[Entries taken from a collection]
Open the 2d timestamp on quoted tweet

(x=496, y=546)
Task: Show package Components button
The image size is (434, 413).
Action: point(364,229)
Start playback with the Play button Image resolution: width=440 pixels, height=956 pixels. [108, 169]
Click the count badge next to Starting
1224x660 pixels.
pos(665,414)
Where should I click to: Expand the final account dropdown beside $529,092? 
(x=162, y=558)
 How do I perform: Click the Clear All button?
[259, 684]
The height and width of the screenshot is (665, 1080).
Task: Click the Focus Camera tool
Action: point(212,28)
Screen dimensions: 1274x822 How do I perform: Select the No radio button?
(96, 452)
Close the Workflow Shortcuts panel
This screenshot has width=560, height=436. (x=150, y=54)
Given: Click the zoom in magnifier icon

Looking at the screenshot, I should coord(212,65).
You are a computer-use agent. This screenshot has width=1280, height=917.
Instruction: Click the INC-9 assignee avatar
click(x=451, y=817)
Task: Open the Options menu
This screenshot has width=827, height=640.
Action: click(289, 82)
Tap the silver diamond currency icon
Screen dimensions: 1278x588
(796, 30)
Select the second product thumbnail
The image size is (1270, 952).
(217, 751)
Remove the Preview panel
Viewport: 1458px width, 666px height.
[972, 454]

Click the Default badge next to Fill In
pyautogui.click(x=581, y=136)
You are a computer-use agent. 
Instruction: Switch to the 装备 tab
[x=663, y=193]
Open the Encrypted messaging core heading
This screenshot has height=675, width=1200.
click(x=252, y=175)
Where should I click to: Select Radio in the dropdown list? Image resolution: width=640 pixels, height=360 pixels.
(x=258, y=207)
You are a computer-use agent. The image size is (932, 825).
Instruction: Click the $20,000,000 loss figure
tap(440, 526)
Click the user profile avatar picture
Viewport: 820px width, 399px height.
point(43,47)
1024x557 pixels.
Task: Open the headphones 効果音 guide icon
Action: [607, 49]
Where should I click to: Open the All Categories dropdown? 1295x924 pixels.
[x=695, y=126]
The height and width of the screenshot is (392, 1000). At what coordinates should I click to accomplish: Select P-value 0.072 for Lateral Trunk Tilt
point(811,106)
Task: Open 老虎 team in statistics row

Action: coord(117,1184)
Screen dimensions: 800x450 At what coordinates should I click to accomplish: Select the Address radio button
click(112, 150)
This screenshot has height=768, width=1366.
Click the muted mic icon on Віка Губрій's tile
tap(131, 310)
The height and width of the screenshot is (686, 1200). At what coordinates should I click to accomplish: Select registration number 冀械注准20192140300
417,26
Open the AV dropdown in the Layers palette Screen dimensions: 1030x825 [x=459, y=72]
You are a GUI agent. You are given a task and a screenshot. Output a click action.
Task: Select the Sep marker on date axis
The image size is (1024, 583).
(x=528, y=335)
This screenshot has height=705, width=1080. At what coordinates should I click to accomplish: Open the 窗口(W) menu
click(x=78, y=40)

What is required: Filter the entries down to the lines containing "computer". Copy each of those lines.

Answer for this exercise:
You are a computer-use agent. This screenshot has width=1280, height=917.
You are a computer-use agent. 
You are a computer-use agent. The image size is (932, 825).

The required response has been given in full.